• PROBLEM DESCRIPTION
All of the entries below need to be repeated exactly.

• GIVEN RECORDS
####################

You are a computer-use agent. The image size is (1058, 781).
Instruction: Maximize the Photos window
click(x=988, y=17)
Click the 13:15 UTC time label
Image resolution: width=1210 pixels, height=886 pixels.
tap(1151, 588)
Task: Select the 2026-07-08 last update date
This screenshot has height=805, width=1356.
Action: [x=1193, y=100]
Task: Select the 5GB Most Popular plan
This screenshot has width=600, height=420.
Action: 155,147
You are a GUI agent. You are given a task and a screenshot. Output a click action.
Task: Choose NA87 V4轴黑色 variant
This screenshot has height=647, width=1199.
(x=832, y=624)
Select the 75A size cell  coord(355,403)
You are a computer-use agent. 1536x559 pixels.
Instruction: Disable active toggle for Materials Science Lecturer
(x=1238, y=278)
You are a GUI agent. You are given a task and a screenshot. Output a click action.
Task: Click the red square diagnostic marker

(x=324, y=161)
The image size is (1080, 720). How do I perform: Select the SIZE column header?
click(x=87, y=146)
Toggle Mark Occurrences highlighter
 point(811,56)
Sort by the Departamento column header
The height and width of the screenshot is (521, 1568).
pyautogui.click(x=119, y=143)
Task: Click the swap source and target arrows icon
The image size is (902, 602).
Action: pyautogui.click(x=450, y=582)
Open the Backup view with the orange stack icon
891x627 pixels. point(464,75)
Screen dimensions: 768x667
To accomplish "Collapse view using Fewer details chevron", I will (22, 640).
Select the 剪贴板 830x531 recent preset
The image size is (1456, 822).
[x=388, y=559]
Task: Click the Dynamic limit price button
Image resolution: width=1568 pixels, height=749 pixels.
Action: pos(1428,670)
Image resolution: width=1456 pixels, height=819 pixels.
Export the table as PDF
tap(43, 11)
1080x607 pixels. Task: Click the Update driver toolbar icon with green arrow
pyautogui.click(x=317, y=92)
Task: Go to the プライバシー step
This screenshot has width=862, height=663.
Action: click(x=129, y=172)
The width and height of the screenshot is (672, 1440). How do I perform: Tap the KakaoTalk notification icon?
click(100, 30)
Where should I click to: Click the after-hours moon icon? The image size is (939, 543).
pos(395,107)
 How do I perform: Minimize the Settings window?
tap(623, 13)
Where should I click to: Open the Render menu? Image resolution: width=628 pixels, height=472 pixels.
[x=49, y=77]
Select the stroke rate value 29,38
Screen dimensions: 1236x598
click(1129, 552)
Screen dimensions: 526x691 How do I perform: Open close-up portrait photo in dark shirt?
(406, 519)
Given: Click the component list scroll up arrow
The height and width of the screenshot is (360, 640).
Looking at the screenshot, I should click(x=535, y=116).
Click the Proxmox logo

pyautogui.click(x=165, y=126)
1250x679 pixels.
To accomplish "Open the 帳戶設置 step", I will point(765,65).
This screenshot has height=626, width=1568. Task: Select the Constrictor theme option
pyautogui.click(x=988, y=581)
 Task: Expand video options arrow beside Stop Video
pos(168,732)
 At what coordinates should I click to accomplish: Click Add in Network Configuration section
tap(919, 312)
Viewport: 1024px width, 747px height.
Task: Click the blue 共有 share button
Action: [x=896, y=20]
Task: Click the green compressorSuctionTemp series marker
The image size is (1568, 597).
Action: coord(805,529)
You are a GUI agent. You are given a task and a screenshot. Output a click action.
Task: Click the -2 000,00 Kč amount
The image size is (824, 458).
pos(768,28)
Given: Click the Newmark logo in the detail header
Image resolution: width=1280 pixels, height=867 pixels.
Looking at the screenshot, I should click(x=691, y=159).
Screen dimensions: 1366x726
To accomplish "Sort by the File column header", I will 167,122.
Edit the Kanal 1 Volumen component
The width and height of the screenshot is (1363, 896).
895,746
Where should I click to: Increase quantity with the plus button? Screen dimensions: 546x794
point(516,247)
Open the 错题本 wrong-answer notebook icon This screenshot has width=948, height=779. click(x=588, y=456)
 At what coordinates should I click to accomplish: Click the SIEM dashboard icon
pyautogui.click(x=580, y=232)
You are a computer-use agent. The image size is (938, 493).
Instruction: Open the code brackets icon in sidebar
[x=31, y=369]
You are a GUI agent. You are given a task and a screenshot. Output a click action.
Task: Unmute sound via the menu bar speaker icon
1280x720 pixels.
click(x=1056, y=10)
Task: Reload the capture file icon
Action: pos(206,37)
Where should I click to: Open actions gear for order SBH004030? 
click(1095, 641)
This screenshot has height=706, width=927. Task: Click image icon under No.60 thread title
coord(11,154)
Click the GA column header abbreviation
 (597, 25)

####################

• ANSWER TO THE PROBLEM
You are a computer-use agent. The image size is (1058, 781).
Instruction: Maximize the Photos window
click(x=988, y=17)
Click the 13:15 UTC time label
Image resolution: width=1210 pixels, height=886 pixels.
tap(1151, 588)
Task: Select the 2026-07-08 last update date
This screenshot has height=805, width=1356.
Action: [x=1193, y=100]
Task: Select the 5GB Most Popular plan
This screenshot has width=600, height=420.
Action: 155,147
You are a GUI agent. You are given a task and a screenshot. Output a click action.
Task: Choose NA87 V4轴黑色 variant
This screenshot has height=647, width=1199.
(x=832, y=624)
Select the 75A size cell  coord(355,403)
You are a computer-use agent. 1536x559 pixels.
Instruction: Disable active toggle for Materials Science Lecturer
(x=1238, y=278)
You are a GUI agent. You are given a task and a screenshot. Output a click action.
Task: Click the red square diagnostic marker

(x=324, y=161)
The image size is (1080, 720). How do I perform: Select the SIZE column header?
click(x=87, y=146)
Toggle Mark Occurrences highlighter
 point(811,56)
Sort by the Departamento column header
The height and width of the screenshot is (521, 1568).
pyautogui.click(x=119, y=143)
Task: Click the swap source and target arrows icon
The image size is (902, 602).
Action: pyautogui.click(x=450, y=582)
Open the Backup view with the orange stack icon
891x627 pixels. point(464,75)
Screen dimensions: 768x667
To accomplish "Collapse view using Fewer details chevron", I will (22, 640).
Select the 剪贴板 830x531 recent preset
The image size is (1456, 822).
[x=388, y=559]
Task: Click the Dynamic limit price button
Image resolution: width=1568 pixels, height=749 pixels.
Action: pos(1428,670)
Image resolution: width=1456 pixels, height=819 pixels.
Export the table as PDF
tap(43, 11)
1080x607 pixels. Task: Click the Update driver toolbar icon with green arrow
pyautogui.click(x=317, y=92)
Task: Go to the プライバシー step
This screenshot has width=862, height=663.
Action: click(x=129, y=172)
The width and height of the screenshot is (672, 1440). How do I perform: Tap the KakaoTalk notification icon?
click(100, 30)
Where should I click to: Click the after-hours moon icon? The image size is (939, 543).
pos(395,107)
 How do I perform: Minimize the Settings window?
tap(623, 13)
Where should I click to: Open the Render menu? Image resolution: width=628 pixels, height=472 pixels.
[x=49, y=77]
Select the stroke rate value 29,38
Screen dimensions: 1236x598
click(1129, 552)
Screen dimensions: 526x691 How do I perform: Open close-up portrait photo in dark shirt?
(406, 519)
Given: Click the component list scroll up arrow
The height and width of the screenshot is (360, 640).
Looking at the screenshot, I should click(x=535, y=116).
Click the Proxmox logo

pyautogui.click(x=165, y=126)
1250x679 pixels.
To accomplish "Open the 帳戶設置 step", I will point(765,65).
This screenshot has height=626, width=1568. Task: Select the Constrictor theme option
pyautogui.click(x=988, y=581)
 Task: Expand video options arrow beside Stop Video
pos(168,732)
 At what coordinates should I click to accomplish: Click Add in Network Configuration section
tap(919, 312)
Viewport: 1024px width, 747px height.
Task: Click the blue 共有 share button
Action: [x=896, y=20]
Task: Click the green compressorSuctionTemp series marker
The image size is (1568, 597).
Action: coord(805,529)
You are a GUI agent. You are given a task and a screenshot. Output a click action.
Task: Click the -2 000,00 Kč amount
The image size is (824, 458).
pos(768,28)
Given: Click the Newmark logo in the detail header
Image resolution: width=1280 pixels, height=867 pixels.
Looking at the screenshot, I should click(x=691, y=159).
Screen dimensions: 1366x726
To accomplish "Sort by the File column header", I will 167,122.
Edit the Kanal 1 Volumen component
The width and height of the screenshot is (1363, 896).
895,746
Where should I click to: Increase quantity with the plus button? Screen dimensions: 546x794
point(516,247)
Open the 错题本 wrong-answer notebook icon This screenshot has width=948, height=779. click(x=588, y=456)
 At what coordinates should I click to accomplish: Click the SIEM dashboard icon
pyautogui.click(x=580, y=232)
You are a computer-use agent. The image size is (938, 493).
Instruction: Open the code brackets icon in sidebar
[x=31, y=369]
You are a GUI agent. You are given a task and a screenshot. Output a click action.
Task: Unmute sound via the menu bar speaker icon
1280x720 pixels.
click(x=1056, y=10)
Task: Reload the capture file icon
Action: pos(206,37)
Where should I click to: Open actions gear for order SBH004030? 
click(1095, 641)
This screenshot has height=706, width=927. Task: Click image icon under No.60 thread title
coord(11,154)
Click the GA column header abbreviation
 (597, 25)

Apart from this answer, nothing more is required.